Once you find the line with "The height and width of the screenshot is (310, 401)." in the listing below, set down exactly every line from it through the line with "Open more options on Israel's tweet", but no pictures.

**Dataset records:**
□ □ □ □

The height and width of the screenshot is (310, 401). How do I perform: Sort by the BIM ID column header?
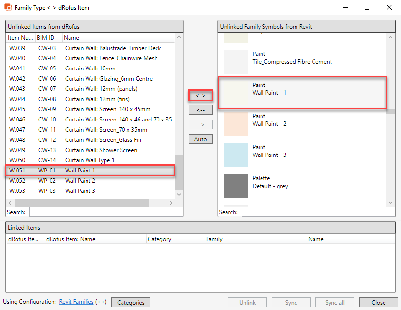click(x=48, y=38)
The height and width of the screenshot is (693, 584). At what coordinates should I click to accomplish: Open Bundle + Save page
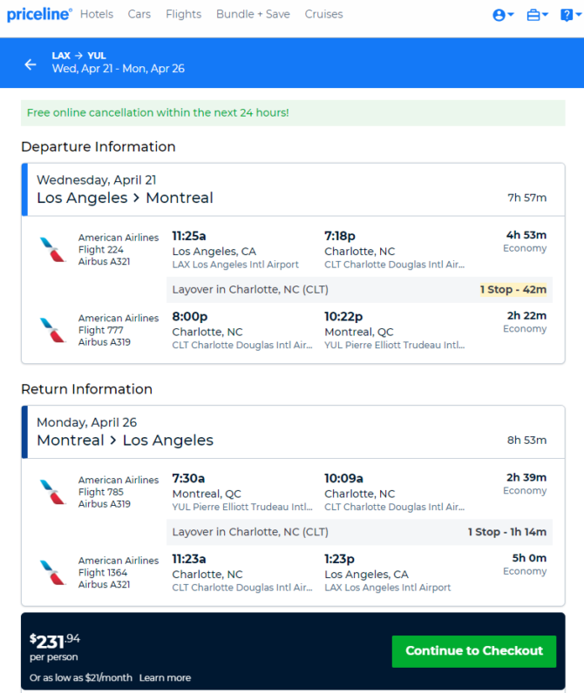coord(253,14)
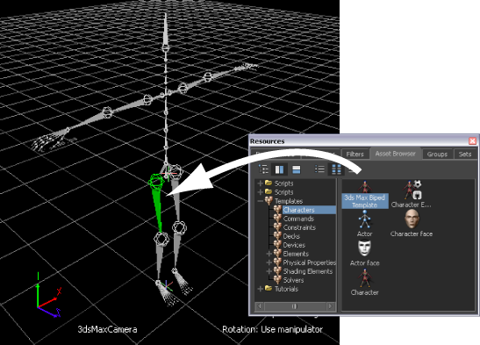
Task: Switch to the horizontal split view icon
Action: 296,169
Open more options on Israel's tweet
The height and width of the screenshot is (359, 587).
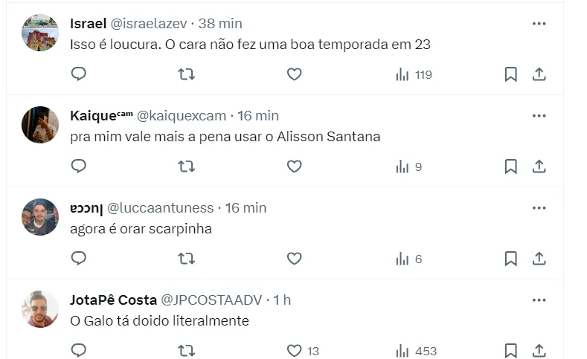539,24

□ □ □ □

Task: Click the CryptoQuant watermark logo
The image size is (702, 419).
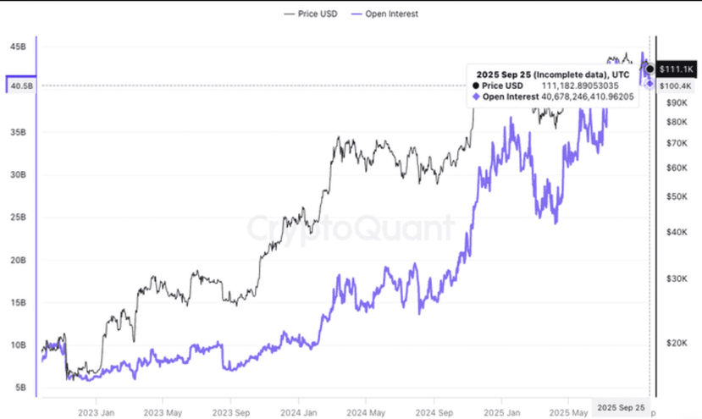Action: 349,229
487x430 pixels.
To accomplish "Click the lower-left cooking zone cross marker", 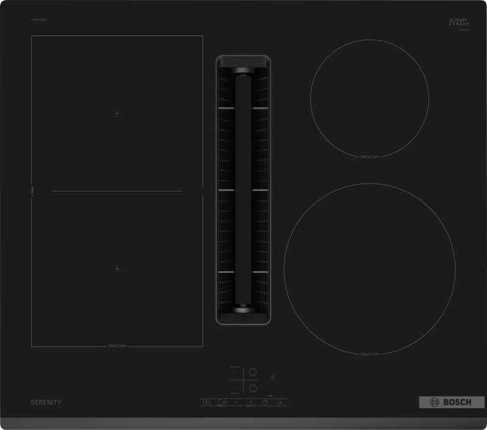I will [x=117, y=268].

□ □ □ □

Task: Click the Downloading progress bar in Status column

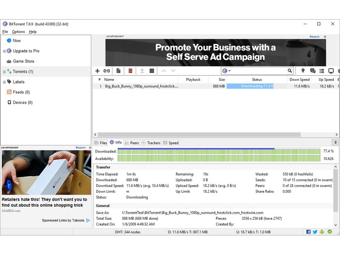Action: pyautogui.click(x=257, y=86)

□ □ □ □

**Answer box:**
The height and width of the screenshot is (310, 401). How do I perform: Sort by the BIM ID column header?
click(x=48, y=38)
The height and width of the screenshot is (693, 584). At what coordinates should I click to accomplish: Open Bundle + Save page
coord(253,14)
Task: Switch to the horizontal split view icon
Action: 296,169
Open more options on Israel's tweet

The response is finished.